Adding I/O functionality to an arbitrary class X requires the user to add two new functions: operator << for output, and operator >> for input that behaves like a constructor.
Writer& operator <<() (Writer& w, const X& x); // for output Reader& operator >>() (Reader& r, X& x); // for input |
Here is a sample class with I/O functionality added:
class X { private: int a; double b; string c; public: X() { a = 0; b = 0; c = ""; } X(int a, double b, string c) { this->a = a; this->b = b; this->c = c; } friend Writer& operator << (Writer& w, const X& x) { ASSERT(&w != null); // Check for null reference ASSERT(&x != null); // Check for null reference w << "(X " << x.a << ' ' << x.b << ' ' << x.c << ')'; return w; } friend Reader& operator >> (Reader& r, X& x) { ASSERT(&r != null); // Check for null reference ASSERT(&x != null); // Check for null reference r >> '(' >> "X" >> x.a >> x.b >> x.c >> ')'; return r; } // ALTERNATIVE I/O SYSTEM: // X(Reader& r) // { // r >> '(' >> "X" >> a >> b >> c >> ')'; // } }; |
There is a minor flaw in the symmetry in the above code. In the output operation, whitespace must be added between all outputs except '(', ')' and the quote character ' so that when the output is later read as input, the parser is able to distinguish the tokens.
Another flaw is the subtle difference between reading const char&'s and reading const char*'s. In the output operation, outputting the const char& 'x' is identical to outputting the const char* "x". In the input operation a different function will be called depend on the type. Example:
r >> '('; // calls operator >> (Reader& r, const char& ch) r >> "abc"; // calls operator >> (Reader& r, const char* s) |
The former should be used exclusively for skipping over '(', ')' and the quote character ' and the latter should be used for skipping over literal const char* identifiers. It is vital that the const char* argument to operator >> (Reader& r, const char* s) contains no whitespace, '(', ')' or quote ' characters or else the parser will fail, giving an error message and exiting.

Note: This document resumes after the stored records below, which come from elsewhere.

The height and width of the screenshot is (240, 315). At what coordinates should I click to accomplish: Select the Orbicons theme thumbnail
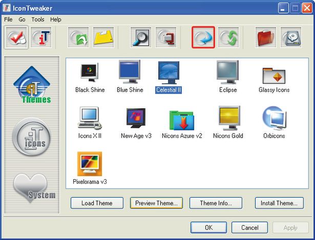click(x=274, y=118)
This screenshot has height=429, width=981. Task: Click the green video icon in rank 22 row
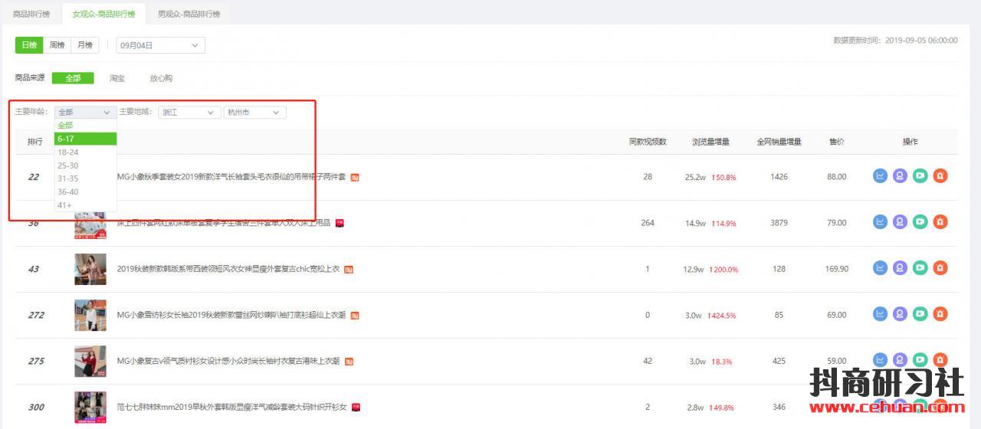click(x=920, y=176)
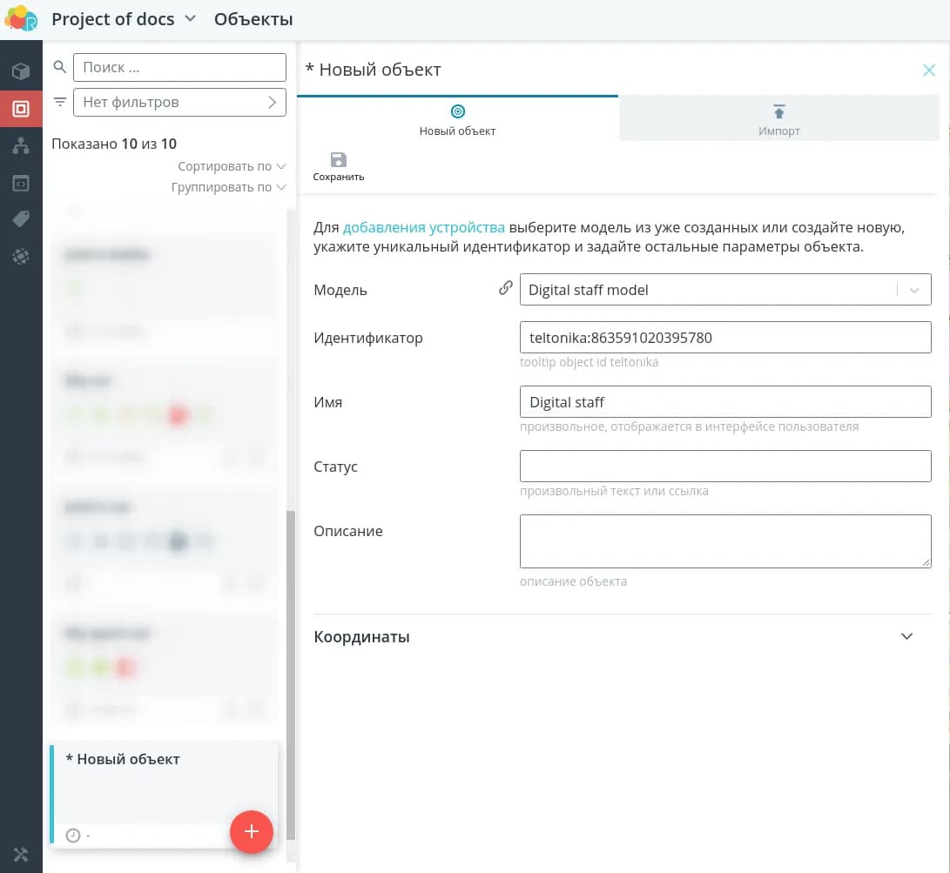Open the hierarchy tree sidebar icon
The height and width of the screenshot is (873, 950).
(x=21, y=146)
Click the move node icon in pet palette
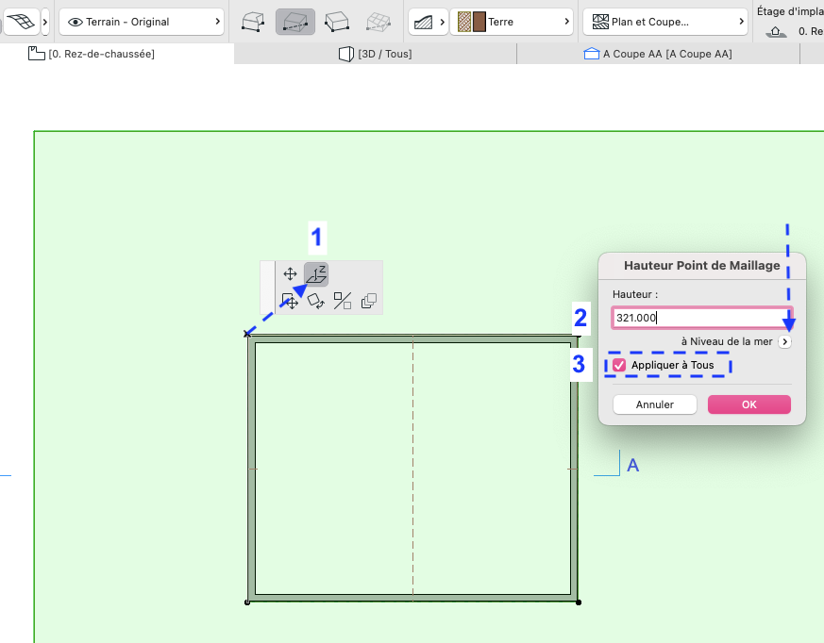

More generally outputting literal string identifiers with one or more spaces , '(', ')' or quote ' characters in them will confuse the parser when they are read back in. A multi-space literal string identifier will be read back in as multiple no spaced literal string identifiers. Brackets or quotes outputted as part of strings will be read back in as single character tokens. If your strings have spaces, brackets or quotes in them then quoted strings should be used for output and input. Example of quoted string output:
w << quoted(s); |
where w is a Writer&. The function quoted puts the string inside "double quotes" and quotes any quotes inside the string as well as certain non-printable characters. Example of quoted string input:
s = r.gulp_quoted_string(); |
where r is a Reader&. The method gulp_quoted_string decodes a string encoded using the function quoted.
Here is the main function that illustrates how to use the above I/O methods to read from and write to files and to write to the standard output stream. Note that cout has been defined specially as an instance of a subclass of Writer for use with my I/O library. Output to cout can be interspersed with output to std::cout, the standard C++ output stream or output to stout, the standard C output stream.

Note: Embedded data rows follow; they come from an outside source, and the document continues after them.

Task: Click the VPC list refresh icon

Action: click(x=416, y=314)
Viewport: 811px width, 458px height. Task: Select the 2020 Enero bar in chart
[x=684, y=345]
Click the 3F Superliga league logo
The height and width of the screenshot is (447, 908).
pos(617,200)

int main() { string filename = "output.el"; { X x(1,2.2,"cat"); File_Writer w(filename); w << ";; This is a data file\n"; w << x; } // ALTERNATIVE I/O SYSTEM: // { // File_Reader r(filename); // X x(r); // cout << "x=" << x << '\n'; // } { File_Reader r(filename); X x; r >> x; cout << "x=" << x << '\n'; } return EXIT_SUCCESS; } |
In the above code the extension ".el" stands for Emacs Lisp. The reason for the naming is that the output file format is largely compatible with Emacs Lisp. In particular, Lisp comments starting with ; to the end of line are skipped over by the Reader class. Here is the contents of the output file "output.el":
;; This is a data file (X 1 2.2 cat) |
One feature that my parser has over Emacs Lisp is the capability to read C/C++ style hexadecimal numbers. For example, outputting the string 0xffff is read back in as 65535, the decimal value of 0xffff.
The downside of my chosen approach is that the X objects must be created via a call to X() which takes no arguments, so no information from the input stream is available for the construction process. Only later inside the function operator >> (Reader& r, X&) can the X objects be created using information from the input stream.
An alternative to the Symmetrical I/O approach is to add stream input functionality by adding a constructor X(Reader& r) for inputing new objects, for each class X. The constructor approach fails for the built-in types bool, char, int, float and double because there is no way of defining a constructor for these types. Because built-in types cannot use the constructor approach, it is more elegant to use Symmetrical I/O for all types.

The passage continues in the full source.